Segment Start: Supplied text
The Sangamon County Department of Public Health’s building on Springfield’s east side is on the brink of a multimillion-dollar renovation that could make services more accessible to residents.
“We hope it’s a $6 million project,” said Sangamon County Board Chair Andy Van Meter. “And we hope that we will be able to do it entirely with federal funds, but we are experiencing – as everyone else in the community is experiencing – that these construction projects are becoming more and more expensive. Our goal, which we have achieved to some extent, is to provide positive support services that the county offers that can be accessed by community residents in one place with easy parking and easy access.”
Sangamon County Department of Public Health Director John Ridley said Southern Illinois University plans to move its communicable disease department from the Springfield Memorial Hospital campus to the remodeled public health building. The department tracks and treats tuberculosis, sexually transmitted infections and other infectious diseases.
“It’s a collaborative way to really work together as a community and bring all those things into a nice package of services,” Ridley said.
SIU officials declined to comment on the planned move.
Ridley said the remodel will also create larger offices for caseworkers handling the nutritional program Women Infants and Children, or WIC.
Segment End: Supplied text
Segment Start: Data excerpts
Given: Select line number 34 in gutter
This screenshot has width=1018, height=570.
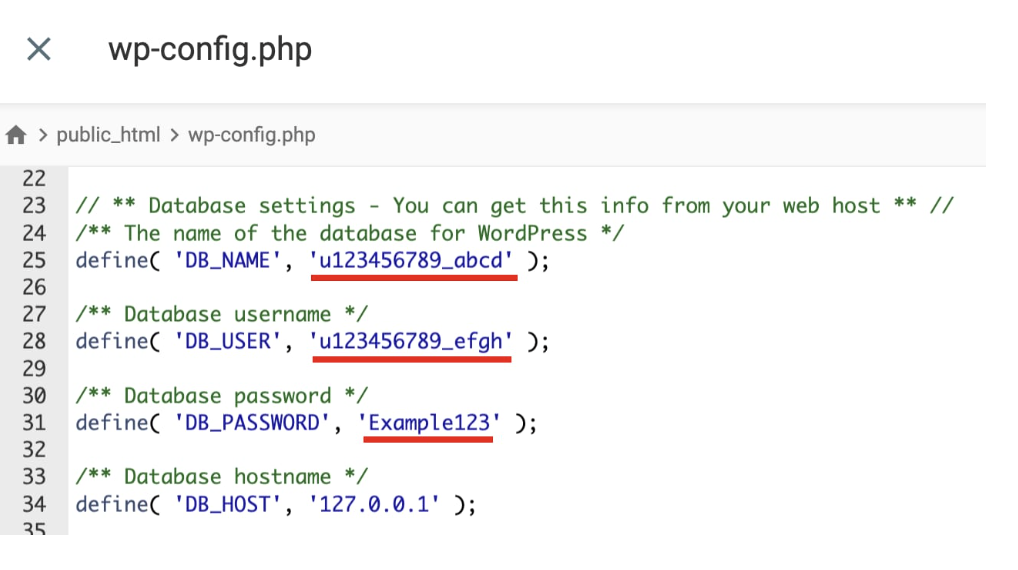Looking at the screenshot, I should 34,505.
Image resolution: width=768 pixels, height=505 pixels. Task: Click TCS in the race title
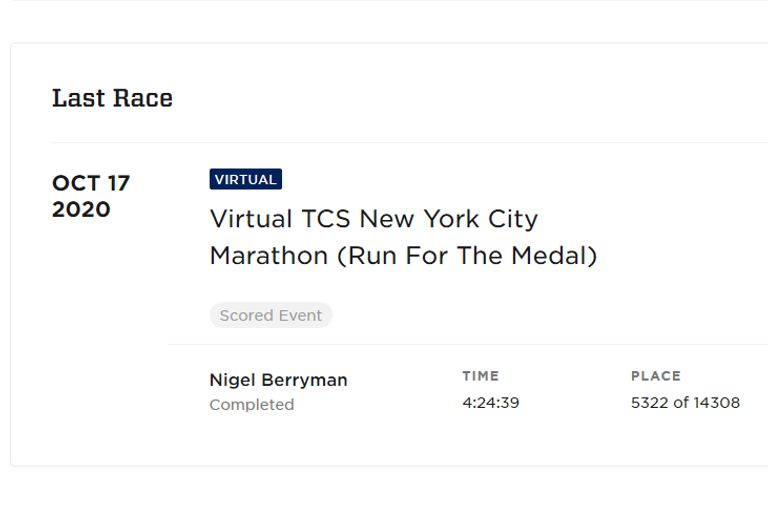pos(326,219)

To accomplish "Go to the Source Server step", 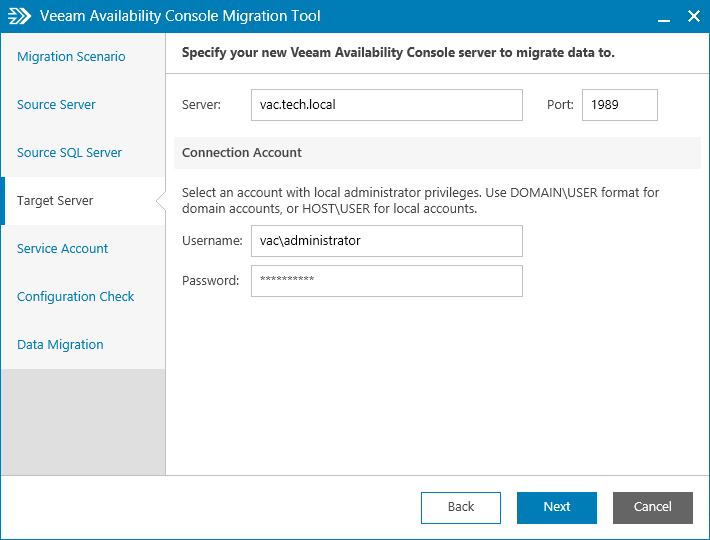I will 56,105.
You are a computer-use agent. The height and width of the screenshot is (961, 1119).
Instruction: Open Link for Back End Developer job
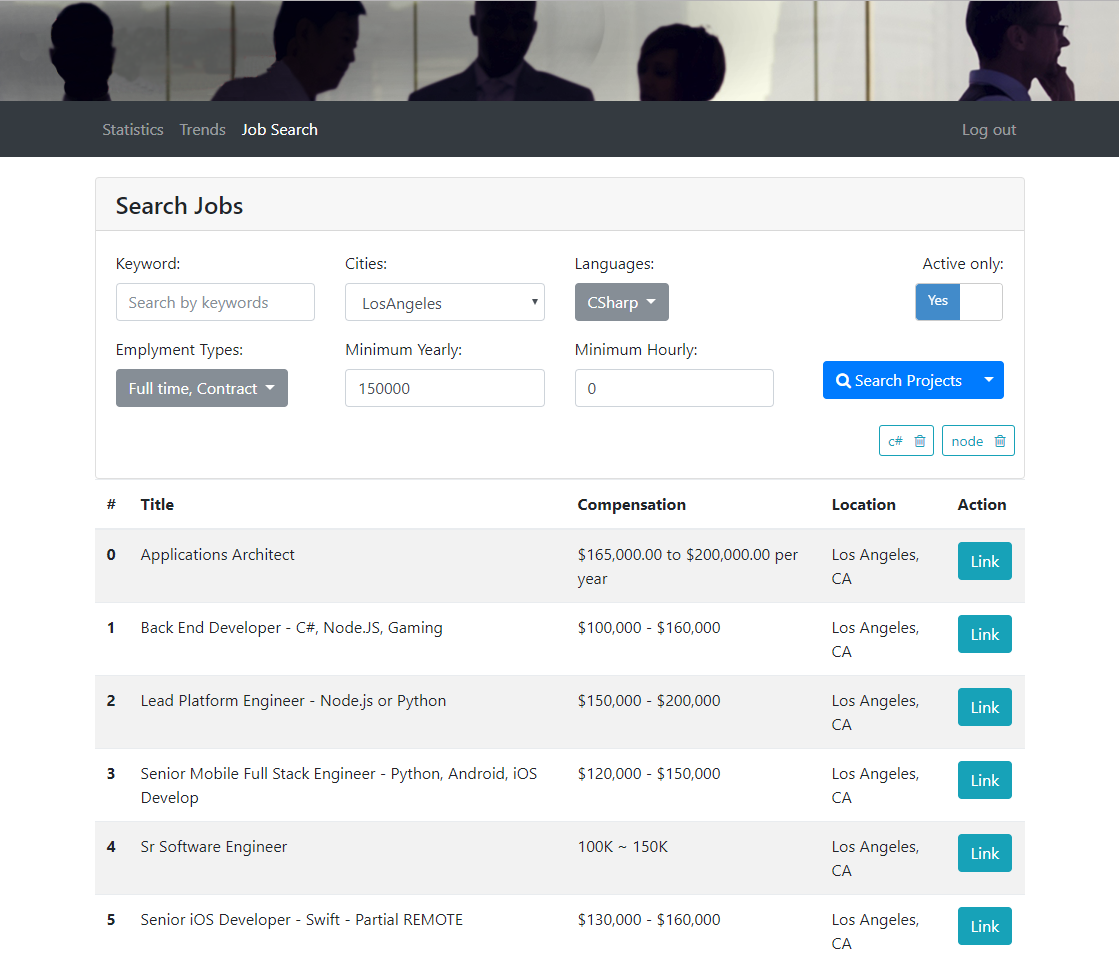(x=984, y=634)
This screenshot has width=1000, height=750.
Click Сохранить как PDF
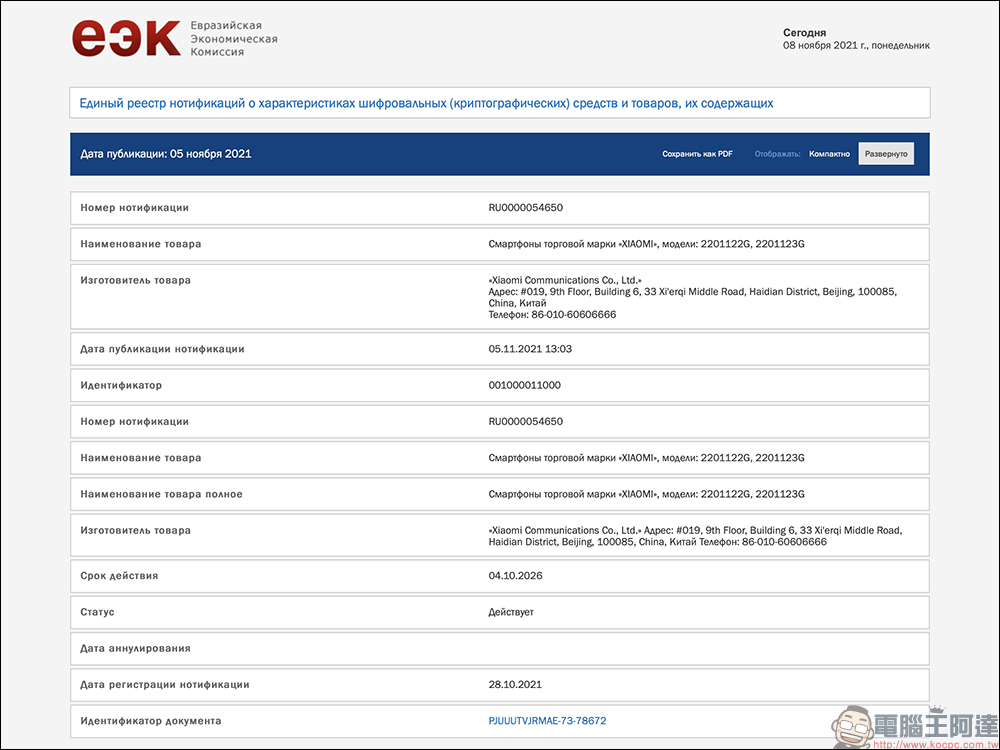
Segment End: Data excerpts
Tasks to carry out ::
(A) Reproduce the passage of the article on the Sangamon County health building renovation from "Sangamon County Department of Public Health Director" up to and including "other infectious diseases.".
(B) List every organization or institution named in the article on the Sangamon County health building renovation, excluding the WIC nutrition program.
(C) Continue the article on the Sangamon County health building renovation from the point where it stops.

Answer section ::
(A)
Sangamon County Department of Public Health Director John Ridley said Southern Illinois University plans to move its communicable disease department from the Springfield Memorial Hospital campus to the remodeled public health building. The department tracks and treats tuberculosis, sexually transmitted infections and other infectious diseases.

(B)
Sangamon County Department of Public Health
Sangamon County Board
Southern Illinois University (SIU)
Springfield Memorial Hospital

(C)
“A prototypical case would be a mother with a young child and then maybe another child in the car seat, and they’re going into an office with one of our case managers that is maybe a 100-square-foot office,” he said. “And there’s just not enough room for everybody. What we’re doing is redesigning those office spaces to make them a little larger. So, when the parent is in there with the case manager, and they’re going through all of the documentation and information they need to get the kids and the family registered, there’s room for the children to be in another part of the room without getting in the way.”
Ridley said he also expects laboratories used by county nurses to be expanded, along with a conference room that will be moved and expanded.
“We’re going to move that conference room all the way up to the front and expand it a little bit so it can handle 100 people. It will be easier for other community groups and community members to use that space,” he said.
About $6 million in federal COVID relief funds will be used toward the project, Ridley said.
“It’s money we have that was allocated to us from the pandemic. There are deadlines in place to utilize those funds. And we’re trying to do that in the best way we can to give back to the community what they deserve,” he said.
The county has not yet put the project out for bids among area contractors. O’Shea Builders has been retained as the construction manager.
“That’s different from them actually coming in and doing the work,” Ridely said. “But they’re helping us through the construction management piece of it from a planning standpoint. … I’m in the middle of the design and development phase. So as soon as we can get a set of drawings finalized and and we can get everything within our budget, I would like to see things start in the second quarter of calendar year ’25,” Ridely said.
Van Meter said this may be just the beginning of the expansion of services at the County Health Department, which could happen in phases.
“The Capital Township General Assistance Office is there now,” he said. “What we’re hoping to add is a workforce training office, and we’ve been talking to the Veterans Assistance Commission about perhaps offering their services there so that veterans can receive benefits in the same location. Our goal is one-stop shopping for all of these services, and we’re hoping we can fit it all within one building.”